A study found that the use of a tumor necrosis factor inhibitor (TNFi) among rheumatoid arthritis (RA) patients was not associated with future joint replacement.

“Previous ecological data suggest a decline in the need for joint replacements in RA patients following the introduction of TNF inhibitor (TNFi) therapy, although patient-level data are lacking. Our primary aim was to estimate the association between TNFi use and subsequent incidence of total hip replacement (THR) and total knee replacement,” the study authors wrote.

Researchers used the British Society for Rheumatology Biologics Registry for data on RA patients spanning 2001–2016. They 1:1 matched TNFi users to similar patients using conventional synthetic disease-modifying antirheumatic drugs (DMARDs).

TNFi Versus DMARD Patients: Age Plays A Role

A total of 19,116 patient records were available. Mean age was 55.2 years in both the TNFi and DMARD groups, and both cohorts were majority female (76.3% and 75.9%, respectively).

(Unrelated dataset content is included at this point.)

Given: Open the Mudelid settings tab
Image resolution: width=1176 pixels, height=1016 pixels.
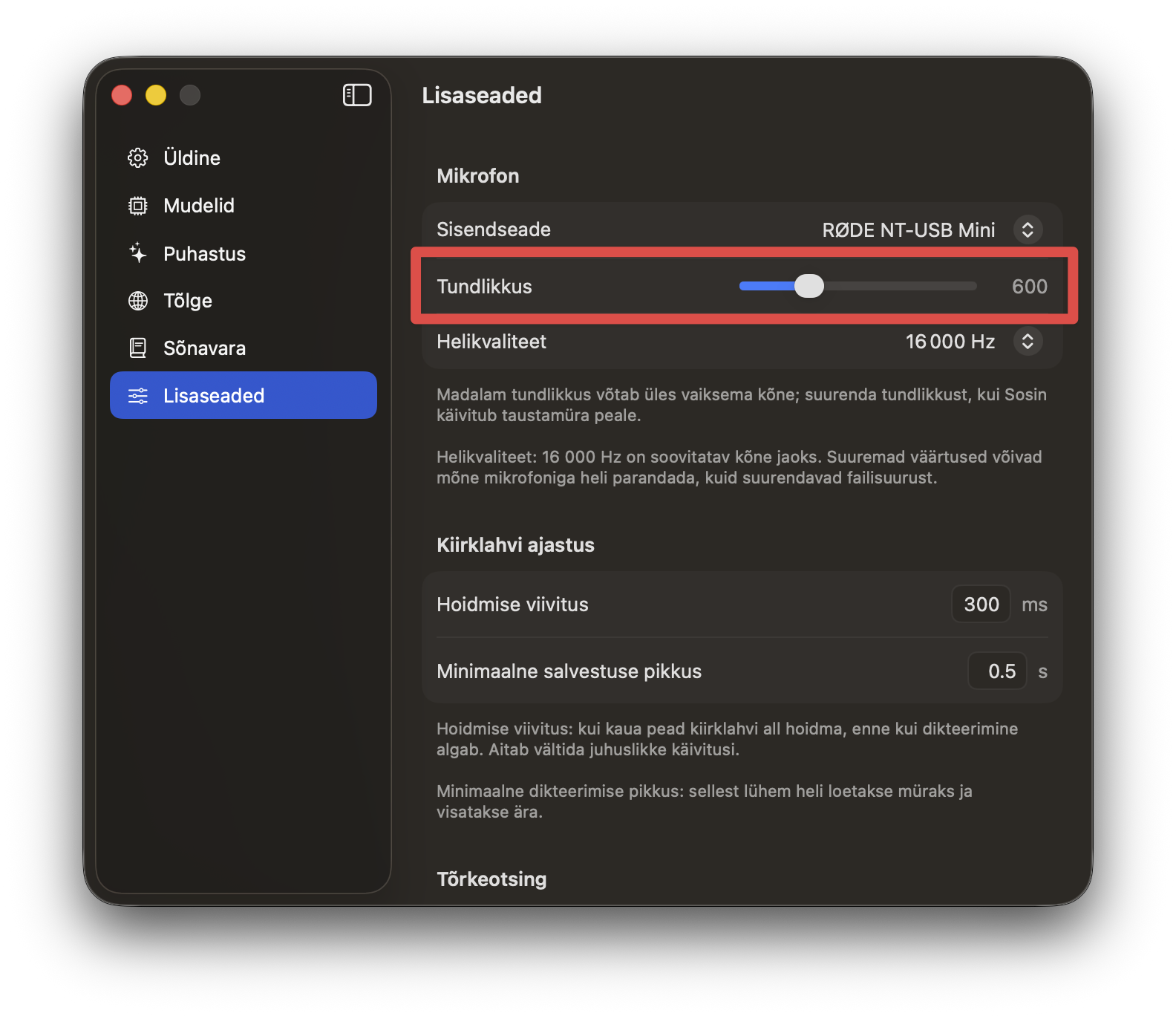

Overall, 589 total hip replacements (THRs) took place during the study period. THR rates did not significantly differ between the two cohorts: 5.22 per 1,000 person years (PYs) (95% CI: 4.66, 5.88) in the TNFi cohort versus 6.30 per 1,000 PYs (95% CI: 4.24, 9.76) in the DMARD group. Patients older than 60 years who used TNFi had a reduced risk for THR (hazard ratio = 0.60 [CI: 0.41, 0.87]).

There were 864 total knee replacements (TKRs) during follow-up. Among TNFi and DMARD patients, TKR incidence rates per 1,000 PYs were 8.89 (95% CI: 8.13, 9.72) and 8.09 (95% CI: 5.32, 12.89), respectively. Older TNFi patients were at a slightly increased risk for TKR, but researchers said the difference was not significant.

There were 336 other joint replacements, for which incidence rates per 1,000 PYs were 4.34 (95% CI: 3.76, 5.02) for TNFi patients and 3.87 (95% CI: 1.97, 8.73) for DMARD patients.

The difference observed in older THR patients but not TKR patients may come as a surprise, since the knee and hip could be expected to be equally affected, the study authors noted.

“It could be that the relatively long disease duration at our baseline meant there was greater potential for prevention of joint destruction at the hip over knee, although details of differential natural history of RA disease at these two joints are not well established,” they speculated. “It is also very difficult to disentangle the impact of TNFi on improved function and overall quality of life and how this may have mediated effects on longer-term progression of joint damage, potentially differentially at the knee and hip.”

One of the study’s key messages is, according to the authors, “Overall TNFi use was not associated with subsequent rates of joint replacement.”

“Given prior ecological data, future studies are needed to confirm and/or further elucidate the relationship between TNFi and joint replacement,” they added.